Terraform Module (utils/atlas-cluster/)

atlas-cluster/
├── main.tf                          # Core Terraform resources
├── variables.tf                     # Input variables
├── parse_users.py                   # User list processor
├── populate_database_airnbnb.py     # Database setup automation
├── requirements.txt                 # Python dependencies
├── user_list.csv                    # Template user list
├── README.md                        # Module documentation
└── indexes/                         # Index definitions
    ├── crud/
    │   └── beds_1_price_1.json      # Standard index
    ├── search/
    │   └── search_index.json        # Atlas Search index
    └── vector-search/
        └── vector_index.json        # Vector Search index

Customer Configuration (utils/arena-terragrunt/<customer>/)

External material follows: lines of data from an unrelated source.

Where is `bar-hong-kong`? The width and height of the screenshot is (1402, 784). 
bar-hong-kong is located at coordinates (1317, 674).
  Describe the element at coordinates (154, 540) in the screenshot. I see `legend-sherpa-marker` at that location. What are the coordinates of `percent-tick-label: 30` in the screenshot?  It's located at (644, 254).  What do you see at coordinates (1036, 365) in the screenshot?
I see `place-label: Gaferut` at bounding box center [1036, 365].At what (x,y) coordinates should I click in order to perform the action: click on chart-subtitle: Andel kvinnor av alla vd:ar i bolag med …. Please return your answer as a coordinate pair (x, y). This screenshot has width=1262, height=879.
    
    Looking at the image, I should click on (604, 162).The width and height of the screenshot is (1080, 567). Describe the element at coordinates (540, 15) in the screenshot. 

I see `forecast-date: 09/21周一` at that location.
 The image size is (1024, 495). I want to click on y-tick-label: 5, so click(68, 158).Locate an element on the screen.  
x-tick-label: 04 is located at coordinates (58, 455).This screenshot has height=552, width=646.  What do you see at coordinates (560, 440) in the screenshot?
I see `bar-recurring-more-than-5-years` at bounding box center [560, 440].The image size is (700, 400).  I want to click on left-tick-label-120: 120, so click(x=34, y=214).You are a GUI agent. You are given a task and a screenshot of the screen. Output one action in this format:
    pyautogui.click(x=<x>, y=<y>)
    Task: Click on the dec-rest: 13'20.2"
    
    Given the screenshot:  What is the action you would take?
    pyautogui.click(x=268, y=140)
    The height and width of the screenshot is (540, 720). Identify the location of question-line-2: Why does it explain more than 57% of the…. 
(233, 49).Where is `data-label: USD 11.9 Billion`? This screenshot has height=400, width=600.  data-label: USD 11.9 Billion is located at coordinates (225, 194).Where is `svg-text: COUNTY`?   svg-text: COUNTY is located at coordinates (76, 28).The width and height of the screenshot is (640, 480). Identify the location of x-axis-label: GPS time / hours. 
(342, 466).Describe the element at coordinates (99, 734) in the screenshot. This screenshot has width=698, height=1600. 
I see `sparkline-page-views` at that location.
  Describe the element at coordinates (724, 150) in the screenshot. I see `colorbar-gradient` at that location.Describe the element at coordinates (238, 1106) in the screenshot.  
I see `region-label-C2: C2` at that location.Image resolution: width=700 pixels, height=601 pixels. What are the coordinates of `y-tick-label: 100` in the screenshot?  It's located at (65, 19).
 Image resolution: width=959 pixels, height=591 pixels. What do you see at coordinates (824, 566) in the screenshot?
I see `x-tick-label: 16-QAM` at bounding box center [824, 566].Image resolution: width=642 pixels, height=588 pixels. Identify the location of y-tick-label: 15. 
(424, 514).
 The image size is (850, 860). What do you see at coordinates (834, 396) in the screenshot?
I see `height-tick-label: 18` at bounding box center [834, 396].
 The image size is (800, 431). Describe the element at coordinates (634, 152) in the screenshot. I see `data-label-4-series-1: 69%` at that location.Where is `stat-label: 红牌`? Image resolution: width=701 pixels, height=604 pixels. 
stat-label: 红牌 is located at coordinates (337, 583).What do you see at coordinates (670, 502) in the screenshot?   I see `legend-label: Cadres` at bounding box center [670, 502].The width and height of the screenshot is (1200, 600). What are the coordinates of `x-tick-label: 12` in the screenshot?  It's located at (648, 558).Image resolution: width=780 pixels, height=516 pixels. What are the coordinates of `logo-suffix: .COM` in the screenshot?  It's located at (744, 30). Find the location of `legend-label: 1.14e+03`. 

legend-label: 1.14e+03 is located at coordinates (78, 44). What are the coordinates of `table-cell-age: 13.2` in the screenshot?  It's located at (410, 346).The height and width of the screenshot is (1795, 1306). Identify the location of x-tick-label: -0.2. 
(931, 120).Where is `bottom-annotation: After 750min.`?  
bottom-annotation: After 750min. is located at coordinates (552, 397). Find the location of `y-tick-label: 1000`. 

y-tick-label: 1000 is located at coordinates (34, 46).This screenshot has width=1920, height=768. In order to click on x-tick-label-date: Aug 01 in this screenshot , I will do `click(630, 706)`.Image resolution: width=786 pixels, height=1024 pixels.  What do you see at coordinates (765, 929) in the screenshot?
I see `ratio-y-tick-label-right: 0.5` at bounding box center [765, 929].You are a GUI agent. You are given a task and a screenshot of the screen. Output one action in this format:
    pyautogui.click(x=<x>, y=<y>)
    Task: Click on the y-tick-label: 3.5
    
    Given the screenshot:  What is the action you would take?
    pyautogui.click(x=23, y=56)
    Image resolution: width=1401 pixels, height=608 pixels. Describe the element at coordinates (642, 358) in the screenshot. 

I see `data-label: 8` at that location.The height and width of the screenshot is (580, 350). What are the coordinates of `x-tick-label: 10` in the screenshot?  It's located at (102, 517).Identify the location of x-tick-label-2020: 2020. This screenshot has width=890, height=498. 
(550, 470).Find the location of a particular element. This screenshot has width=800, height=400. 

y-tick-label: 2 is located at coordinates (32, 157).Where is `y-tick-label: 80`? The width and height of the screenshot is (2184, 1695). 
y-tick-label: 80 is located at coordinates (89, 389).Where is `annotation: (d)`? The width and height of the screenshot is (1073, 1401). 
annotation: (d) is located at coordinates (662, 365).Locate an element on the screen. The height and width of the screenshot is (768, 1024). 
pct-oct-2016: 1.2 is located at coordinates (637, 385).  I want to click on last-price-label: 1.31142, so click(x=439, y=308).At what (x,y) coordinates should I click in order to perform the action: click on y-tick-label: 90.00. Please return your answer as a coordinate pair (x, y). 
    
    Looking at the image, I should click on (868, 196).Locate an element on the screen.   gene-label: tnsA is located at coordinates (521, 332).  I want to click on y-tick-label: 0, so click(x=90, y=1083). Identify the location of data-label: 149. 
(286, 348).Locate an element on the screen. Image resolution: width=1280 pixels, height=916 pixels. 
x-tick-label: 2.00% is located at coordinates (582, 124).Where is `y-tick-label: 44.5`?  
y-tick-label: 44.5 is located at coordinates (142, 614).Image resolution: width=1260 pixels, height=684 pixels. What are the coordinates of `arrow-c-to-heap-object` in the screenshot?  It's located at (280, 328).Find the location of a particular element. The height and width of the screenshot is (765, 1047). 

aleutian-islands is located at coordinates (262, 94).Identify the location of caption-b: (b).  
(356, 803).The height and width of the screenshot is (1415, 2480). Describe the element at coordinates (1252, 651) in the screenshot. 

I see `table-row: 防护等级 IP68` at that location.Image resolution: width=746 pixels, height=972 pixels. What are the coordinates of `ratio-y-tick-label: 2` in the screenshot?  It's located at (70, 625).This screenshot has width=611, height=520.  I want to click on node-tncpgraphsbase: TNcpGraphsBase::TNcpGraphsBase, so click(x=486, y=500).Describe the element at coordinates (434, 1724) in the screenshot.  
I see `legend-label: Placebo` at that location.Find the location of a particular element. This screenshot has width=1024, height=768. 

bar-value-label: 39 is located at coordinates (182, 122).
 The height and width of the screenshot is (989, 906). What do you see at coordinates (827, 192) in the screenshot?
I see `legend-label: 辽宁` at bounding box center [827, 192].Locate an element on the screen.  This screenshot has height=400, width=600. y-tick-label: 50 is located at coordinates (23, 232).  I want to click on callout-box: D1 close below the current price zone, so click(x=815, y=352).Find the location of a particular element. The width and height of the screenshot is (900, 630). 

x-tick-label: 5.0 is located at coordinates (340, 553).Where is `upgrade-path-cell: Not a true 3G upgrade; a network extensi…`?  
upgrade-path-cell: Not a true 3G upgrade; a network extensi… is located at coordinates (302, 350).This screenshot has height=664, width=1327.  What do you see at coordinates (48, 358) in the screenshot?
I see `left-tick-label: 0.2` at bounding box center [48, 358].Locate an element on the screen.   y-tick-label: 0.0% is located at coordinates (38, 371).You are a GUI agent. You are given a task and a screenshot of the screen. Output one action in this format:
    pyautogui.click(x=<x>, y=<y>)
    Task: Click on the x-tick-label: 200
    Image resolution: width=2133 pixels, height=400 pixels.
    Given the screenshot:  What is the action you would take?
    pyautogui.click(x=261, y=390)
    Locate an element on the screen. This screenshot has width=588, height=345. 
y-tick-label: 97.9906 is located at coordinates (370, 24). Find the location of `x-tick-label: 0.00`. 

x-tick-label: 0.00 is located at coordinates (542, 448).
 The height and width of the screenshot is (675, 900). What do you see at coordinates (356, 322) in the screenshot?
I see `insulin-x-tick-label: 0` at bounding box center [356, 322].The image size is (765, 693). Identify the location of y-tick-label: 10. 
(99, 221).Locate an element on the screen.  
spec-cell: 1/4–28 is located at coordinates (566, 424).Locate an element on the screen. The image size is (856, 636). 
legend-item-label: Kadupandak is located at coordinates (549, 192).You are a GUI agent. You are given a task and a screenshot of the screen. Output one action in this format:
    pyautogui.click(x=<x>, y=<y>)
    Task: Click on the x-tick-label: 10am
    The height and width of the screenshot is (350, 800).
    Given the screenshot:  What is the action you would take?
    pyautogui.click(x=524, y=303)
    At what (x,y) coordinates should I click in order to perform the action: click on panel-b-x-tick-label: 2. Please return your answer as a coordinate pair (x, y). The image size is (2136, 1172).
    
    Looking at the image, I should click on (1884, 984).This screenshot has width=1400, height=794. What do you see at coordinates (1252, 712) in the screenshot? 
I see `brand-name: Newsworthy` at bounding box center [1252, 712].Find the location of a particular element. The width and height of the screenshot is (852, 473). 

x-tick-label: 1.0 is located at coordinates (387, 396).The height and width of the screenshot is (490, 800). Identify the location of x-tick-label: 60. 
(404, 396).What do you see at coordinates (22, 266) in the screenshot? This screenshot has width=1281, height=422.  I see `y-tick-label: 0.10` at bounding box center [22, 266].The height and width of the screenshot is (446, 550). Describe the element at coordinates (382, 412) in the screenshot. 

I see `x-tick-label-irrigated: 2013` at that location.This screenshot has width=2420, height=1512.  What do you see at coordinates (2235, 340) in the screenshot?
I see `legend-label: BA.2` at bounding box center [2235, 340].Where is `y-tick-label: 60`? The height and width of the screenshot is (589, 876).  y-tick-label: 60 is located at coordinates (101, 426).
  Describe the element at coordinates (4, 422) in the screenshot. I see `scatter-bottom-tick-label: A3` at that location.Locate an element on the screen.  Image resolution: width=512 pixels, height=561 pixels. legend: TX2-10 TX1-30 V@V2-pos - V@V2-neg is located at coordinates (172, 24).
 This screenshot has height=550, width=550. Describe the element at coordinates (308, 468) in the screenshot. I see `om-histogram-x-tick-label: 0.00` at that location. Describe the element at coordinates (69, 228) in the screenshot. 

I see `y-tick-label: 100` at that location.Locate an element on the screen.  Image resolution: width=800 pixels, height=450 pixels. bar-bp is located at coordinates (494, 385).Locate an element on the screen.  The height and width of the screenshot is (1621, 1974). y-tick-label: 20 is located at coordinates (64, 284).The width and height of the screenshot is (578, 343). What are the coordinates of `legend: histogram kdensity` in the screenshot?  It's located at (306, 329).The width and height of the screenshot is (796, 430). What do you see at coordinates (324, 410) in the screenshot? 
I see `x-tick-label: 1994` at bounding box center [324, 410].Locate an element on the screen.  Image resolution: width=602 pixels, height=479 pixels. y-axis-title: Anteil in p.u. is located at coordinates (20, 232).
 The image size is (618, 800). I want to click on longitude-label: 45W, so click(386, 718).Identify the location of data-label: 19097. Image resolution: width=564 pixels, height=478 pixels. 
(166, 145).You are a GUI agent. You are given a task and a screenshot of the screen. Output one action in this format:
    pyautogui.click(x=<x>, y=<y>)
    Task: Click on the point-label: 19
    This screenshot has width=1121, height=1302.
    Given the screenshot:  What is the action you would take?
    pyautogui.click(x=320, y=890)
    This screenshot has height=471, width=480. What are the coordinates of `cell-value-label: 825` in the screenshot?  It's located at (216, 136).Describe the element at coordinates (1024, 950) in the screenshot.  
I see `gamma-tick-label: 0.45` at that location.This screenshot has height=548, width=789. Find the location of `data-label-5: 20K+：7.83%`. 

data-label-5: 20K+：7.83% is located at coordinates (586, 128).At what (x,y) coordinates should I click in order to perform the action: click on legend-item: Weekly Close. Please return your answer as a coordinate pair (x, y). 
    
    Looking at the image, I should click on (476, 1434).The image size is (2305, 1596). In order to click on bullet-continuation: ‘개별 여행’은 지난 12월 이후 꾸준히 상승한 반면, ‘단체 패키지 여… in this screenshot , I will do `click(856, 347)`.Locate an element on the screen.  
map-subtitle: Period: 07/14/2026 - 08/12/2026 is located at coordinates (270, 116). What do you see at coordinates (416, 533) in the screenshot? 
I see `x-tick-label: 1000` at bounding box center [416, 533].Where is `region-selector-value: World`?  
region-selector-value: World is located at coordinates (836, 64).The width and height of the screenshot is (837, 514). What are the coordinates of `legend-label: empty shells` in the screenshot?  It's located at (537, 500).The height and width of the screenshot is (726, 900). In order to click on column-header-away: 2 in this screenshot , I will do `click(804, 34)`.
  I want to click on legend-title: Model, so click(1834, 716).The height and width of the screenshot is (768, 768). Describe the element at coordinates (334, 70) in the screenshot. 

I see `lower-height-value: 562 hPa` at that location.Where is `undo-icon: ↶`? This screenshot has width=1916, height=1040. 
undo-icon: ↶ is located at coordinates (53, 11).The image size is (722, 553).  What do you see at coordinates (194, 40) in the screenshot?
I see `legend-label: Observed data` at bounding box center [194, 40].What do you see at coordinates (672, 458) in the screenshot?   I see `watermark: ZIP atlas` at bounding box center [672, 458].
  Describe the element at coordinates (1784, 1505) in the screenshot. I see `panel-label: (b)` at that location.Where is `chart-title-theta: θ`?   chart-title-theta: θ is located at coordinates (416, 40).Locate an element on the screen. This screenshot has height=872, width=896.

<customer>/                          # e.g., airbnb, dallas, dk, sa
├── config.yaml                      # Customer-specific configuration
├── root.hcl                         # Root Terragrunt configuration
├── atlas-cluster/
│   ├── terragrunt.hcl              # Terragrunt wrapper for atlas-cluster
│   └── user_list.csv               # Customer-specific participant list
└── eks-cluster/
    └── terragrunt.hcl              # Terragrunt wrapper for eks-cluster

⚙️ Configuration

All configuration is centralized in config.yaml at the customer folder level:

Key Settings

mongodb:
  public_key: "YOUR_PUBLIC_KEY"
  private_key: "YOUR_PRIVATE_KEY"
  project_name: "workshop-project"
  cluster_name: "arena-cluster"
  cluster_region: "US_EAST_2"
  instance_size: "M30"
  create_indexes: false
  additional_users_count: 0
  database_admin_password: "MongoArenaAdminDummy"
  customer_user_password: "MongoArenaDummy"

User List

Edit user_list.csv in your customer folder to add participant information:

name,surname,email
john,doe,john.doe@example.com
jane,smith,jane.smith@example.com
bob,wilson,bob.wilson@example.com

Each user will receive:

  • Individual database credentials (username derived from email prefix)
  • Personal database with full listingsAndReviews dataset
  • Read-only access to the shared arena database
  • Entry in the participant tracking system

⏱️ Deployment Time

  • Initial deployment: 10-15 minutes
  • With indexes: 15-20 minutes
  • Data population: Included in deployment time

🔒 Security Features

  • Network Access - Configured to allow access from workshop environment
  • Database Authentication - Individual user credentials
  • Encryption - At rest and in transit (Atlas default)
  • IP Allowlisting - Automatically configured

💡 Tips & Best Practices

Before Deployment

  1. Verify your Atlas API keys have Organization Project Creator permissions
  2. Review and update user_list.csv with actual participant emails
  3. Choose appropriate cluster size based on expected load

Index Creation

  • Set create_indexes: true if you need Search/Vector Search indexes automated
  • Indexes take additional time to build
  • Can be created later if needed

Existing Projects

  • Import existing projects to avoid creating duplicates
  • Useful for testing or iterative deployments
  • Requires project ID from Atlas UI

User Invitations

  • By default, no email invitations are sent to participants
  • Uncomment mongodbatlas_project_invitation in code to enable
  • Participants receive credentials through the workshop portal

📊 Output Information

After successful deployment, the module outputs:

  • Connection String - MongoDB connection URI
  • Project ID - Atlas project identifier
  • Cluster Name - Name of the deployed cluster
  • User Credentials - Stored securely for distribution

💡 Note: The atlas-cluster module can be deployed independently from the EKS cluster, making it ideal for hybrid workshop setups where participants use their own local development environment.